[Extracted records]
# # # #
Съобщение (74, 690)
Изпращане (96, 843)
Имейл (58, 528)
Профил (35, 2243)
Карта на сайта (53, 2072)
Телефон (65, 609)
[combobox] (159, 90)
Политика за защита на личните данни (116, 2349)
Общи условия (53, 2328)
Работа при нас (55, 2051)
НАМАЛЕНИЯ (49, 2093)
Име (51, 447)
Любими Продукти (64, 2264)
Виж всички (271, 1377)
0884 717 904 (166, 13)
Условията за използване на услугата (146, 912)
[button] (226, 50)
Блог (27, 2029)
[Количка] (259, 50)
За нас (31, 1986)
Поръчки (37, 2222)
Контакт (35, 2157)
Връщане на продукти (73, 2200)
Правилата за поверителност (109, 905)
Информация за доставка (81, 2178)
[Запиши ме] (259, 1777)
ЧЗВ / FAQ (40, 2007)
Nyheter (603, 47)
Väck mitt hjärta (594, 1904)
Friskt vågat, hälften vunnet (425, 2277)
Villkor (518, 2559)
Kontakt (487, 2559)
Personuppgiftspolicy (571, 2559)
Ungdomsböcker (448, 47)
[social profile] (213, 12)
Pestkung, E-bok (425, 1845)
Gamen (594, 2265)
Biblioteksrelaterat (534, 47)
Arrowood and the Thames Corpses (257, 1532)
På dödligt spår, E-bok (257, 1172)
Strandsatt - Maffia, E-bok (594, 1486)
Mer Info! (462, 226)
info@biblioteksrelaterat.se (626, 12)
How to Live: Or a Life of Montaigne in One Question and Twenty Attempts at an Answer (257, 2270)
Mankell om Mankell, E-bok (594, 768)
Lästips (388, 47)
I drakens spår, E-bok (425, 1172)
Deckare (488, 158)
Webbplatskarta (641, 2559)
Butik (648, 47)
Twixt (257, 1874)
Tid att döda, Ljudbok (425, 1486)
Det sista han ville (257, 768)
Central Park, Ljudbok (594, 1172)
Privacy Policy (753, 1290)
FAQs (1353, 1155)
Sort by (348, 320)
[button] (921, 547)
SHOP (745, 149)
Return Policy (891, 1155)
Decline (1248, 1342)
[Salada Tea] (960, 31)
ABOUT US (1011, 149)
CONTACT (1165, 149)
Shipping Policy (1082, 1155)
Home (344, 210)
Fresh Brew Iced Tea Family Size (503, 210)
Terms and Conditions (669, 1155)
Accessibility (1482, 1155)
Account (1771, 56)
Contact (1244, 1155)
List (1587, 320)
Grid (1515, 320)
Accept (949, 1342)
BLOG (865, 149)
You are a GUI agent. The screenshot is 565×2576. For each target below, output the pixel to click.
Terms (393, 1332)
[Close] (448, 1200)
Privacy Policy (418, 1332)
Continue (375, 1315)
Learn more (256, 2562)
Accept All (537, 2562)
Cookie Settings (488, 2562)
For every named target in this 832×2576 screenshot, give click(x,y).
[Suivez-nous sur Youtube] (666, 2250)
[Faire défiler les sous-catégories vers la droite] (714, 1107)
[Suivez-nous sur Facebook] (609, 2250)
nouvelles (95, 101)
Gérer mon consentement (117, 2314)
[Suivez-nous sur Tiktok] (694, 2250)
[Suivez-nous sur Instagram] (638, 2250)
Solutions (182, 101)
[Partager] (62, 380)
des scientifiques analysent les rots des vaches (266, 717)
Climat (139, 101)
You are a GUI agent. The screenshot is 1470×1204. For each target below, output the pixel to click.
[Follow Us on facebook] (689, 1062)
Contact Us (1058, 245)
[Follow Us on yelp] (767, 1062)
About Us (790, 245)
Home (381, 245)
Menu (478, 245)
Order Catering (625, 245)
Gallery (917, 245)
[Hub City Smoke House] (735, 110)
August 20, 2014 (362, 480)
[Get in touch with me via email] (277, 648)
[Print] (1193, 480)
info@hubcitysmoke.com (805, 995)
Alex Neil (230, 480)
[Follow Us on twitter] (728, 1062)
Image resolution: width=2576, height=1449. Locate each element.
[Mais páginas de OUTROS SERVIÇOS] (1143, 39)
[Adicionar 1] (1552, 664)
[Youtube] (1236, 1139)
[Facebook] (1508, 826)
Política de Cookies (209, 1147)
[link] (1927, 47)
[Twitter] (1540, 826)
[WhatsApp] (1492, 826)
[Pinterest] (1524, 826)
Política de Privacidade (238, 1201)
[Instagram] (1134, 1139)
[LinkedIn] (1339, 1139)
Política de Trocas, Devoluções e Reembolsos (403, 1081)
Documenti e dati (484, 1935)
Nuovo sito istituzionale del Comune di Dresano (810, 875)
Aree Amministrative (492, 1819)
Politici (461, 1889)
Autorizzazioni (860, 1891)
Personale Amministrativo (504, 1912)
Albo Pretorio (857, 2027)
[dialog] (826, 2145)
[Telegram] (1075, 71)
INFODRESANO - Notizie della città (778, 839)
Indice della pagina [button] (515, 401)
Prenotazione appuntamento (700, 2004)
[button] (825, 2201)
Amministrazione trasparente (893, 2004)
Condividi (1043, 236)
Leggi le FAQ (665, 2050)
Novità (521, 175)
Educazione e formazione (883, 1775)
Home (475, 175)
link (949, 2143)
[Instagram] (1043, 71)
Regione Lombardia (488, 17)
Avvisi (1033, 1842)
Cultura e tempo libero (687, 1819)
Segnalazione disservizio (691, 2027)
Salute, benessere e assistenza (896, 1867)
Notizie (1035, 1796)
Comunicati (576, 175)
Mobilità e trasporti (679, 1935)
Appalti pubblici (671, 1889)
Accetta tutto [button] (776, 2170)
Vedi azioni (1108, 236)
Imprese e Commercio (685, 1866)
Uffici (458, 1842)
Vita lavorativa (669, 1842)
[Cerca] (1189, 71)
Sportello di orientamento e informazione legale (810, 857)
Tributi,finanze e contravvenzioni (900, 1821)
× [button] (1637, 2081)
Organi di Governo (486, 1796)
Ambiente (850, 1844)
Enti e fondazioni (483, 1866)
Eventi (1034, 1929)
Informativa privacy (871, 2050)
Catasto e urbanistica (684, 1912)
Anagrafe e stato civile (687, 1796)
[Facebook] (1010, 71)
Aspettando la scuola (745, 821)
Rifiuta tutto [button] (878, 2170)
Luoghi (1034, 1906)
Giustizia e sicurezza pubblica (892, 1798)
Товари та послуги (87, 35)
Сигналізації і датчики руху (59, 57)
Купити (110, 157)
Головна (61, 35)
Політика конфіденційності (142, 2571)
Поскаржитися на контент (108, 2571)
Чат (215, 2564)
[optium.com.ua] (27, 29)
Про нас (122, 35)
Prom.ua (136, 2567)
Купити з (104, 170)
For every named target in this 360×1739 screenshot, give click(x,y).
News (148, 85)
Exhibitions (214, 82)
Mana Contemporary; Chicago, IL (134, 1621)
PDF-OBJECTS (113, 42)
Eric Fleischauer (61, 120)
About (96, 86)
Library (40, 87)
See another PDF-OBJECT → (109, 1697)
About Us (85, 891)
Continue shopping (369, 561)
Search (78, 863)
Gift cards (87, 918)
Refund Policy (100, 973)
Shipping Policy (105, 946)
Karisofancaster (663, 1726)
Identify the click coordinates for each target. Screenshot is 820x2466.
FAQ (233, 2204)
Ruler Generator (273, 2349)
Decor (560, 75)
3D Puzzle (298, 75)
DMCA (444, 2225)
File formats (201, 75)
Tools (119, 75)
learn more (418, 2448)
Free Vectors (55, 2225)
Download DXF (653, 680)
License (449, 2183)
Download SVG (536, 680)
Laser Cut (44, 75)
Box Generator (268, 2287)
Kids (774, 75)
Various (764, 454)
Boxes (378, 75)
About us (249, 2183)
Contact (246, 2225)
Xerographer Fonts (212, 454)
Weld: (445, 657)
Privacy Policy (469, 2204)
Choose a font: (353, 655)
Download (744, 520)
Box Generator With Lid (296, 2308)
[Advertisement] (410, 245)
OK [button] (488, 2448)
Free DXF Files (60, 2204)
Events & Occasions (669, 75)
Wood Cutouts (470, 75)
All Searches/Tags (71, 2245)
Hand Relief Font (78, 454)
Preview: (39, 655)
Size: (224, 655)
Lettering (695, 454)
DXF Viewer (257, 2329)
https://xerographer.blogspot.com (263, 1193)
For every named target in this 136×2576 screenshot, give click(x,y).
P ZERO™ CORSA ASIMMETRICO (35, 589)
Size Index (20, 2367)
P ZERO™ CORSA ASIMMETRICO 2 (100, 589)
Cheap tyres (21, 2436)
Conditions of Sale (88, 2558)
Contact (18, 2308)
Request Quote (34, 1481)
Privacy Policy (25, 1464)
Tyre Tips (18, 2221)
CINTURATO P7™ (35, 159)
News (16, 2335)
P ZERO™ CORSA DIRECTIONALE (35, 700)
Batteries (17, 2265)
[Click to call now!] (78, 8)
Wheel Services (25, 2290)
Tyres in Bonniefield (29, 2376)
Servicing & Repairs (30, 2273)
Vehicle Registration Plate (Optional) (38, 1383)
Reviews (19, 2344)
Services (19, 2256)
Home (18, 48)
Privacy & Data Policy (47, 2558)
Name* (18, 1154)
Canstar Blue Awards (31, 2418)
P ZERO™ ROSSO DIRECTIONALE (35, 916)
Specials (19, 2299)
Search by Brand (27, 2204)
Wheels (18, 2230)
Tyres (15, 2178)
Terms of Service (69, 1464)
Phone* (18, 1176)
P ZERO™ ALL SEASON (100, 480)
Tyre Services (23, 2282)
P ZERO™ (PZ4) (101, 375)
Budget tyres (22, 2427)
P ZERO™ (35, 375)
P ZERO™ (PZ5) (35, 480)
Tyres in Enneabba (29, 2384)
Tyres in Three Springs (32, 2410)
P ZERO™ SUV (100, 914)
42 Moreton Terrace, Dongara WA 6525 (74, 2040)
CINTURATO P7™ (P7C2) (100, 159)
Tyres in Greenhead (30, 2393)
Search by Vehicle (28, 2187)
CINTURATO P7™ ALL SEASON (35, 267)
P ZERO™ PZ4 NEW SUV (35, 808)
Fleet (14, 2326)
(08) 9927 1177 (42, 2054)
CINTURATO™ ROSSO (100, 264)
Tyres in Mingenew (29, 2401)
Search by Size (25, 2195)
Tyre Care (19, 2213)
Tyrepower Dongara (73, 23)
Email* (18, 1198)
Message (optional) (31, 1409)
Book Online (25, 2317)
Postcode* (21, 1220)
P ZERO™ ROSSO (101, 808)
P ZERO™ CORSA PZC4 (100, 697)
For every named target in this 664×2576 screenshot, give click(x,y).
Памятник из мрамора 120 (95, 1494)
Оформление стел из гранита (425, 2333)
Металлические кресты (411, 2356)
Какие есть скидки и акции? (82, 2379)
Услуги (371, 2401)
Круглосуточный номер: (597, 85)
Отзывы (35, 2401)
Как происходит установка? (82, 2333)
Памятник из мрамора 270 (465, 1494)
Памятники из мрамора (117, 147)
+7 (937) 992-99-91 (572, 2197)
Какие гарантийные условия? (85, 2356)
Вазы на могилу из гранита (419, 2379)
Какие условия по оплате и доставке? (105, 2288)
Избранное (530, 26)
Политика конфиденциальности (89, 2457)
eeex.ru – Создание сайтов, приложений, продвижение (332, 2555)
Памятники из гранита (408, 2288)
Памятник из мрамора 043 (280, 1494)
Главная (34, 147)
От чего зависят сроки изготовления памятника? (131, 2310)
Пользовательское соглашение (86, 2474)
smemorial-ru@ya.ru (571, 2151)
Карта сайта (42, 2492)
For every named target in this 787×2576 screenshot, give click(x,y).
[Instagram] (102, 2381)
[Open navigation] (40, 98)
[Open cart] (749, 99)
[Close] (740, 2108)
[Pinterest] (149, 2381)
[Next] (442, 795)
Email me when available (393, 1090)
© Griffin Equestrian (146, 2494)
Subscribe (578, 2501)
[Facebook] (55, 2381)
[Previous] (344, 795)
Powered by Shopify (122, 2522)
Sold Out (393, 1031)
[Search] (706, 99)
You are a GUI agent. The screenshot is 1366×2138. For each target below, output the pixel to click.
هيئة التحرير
# # # #
* WORK REQUIRED *
Using the data above, print exactly the lines from the line that contains "Памятник из мрамора 120 (95, 1494)" through the line that contains "992-99-91 (572, 2197)", with both included.

* EXERCISE RESULT *
Памятник из мрамора 120 (95, 1494)
Оформление стел из гранита (425, 2333)
Металлические кресты (411, 2356)
Какие есть скидки и акции? (82, 2379)
Услуги (371, 2401)
Круглосуточный номер: (597, 85)
Отзывы (35, 2401)
Как происходит установка? (82, 2333)
Памятник из мрамора 270 (465, 1494)
Памятники из мрамора (117, 147)
+7 (937) 992-99-91 (572, 2197)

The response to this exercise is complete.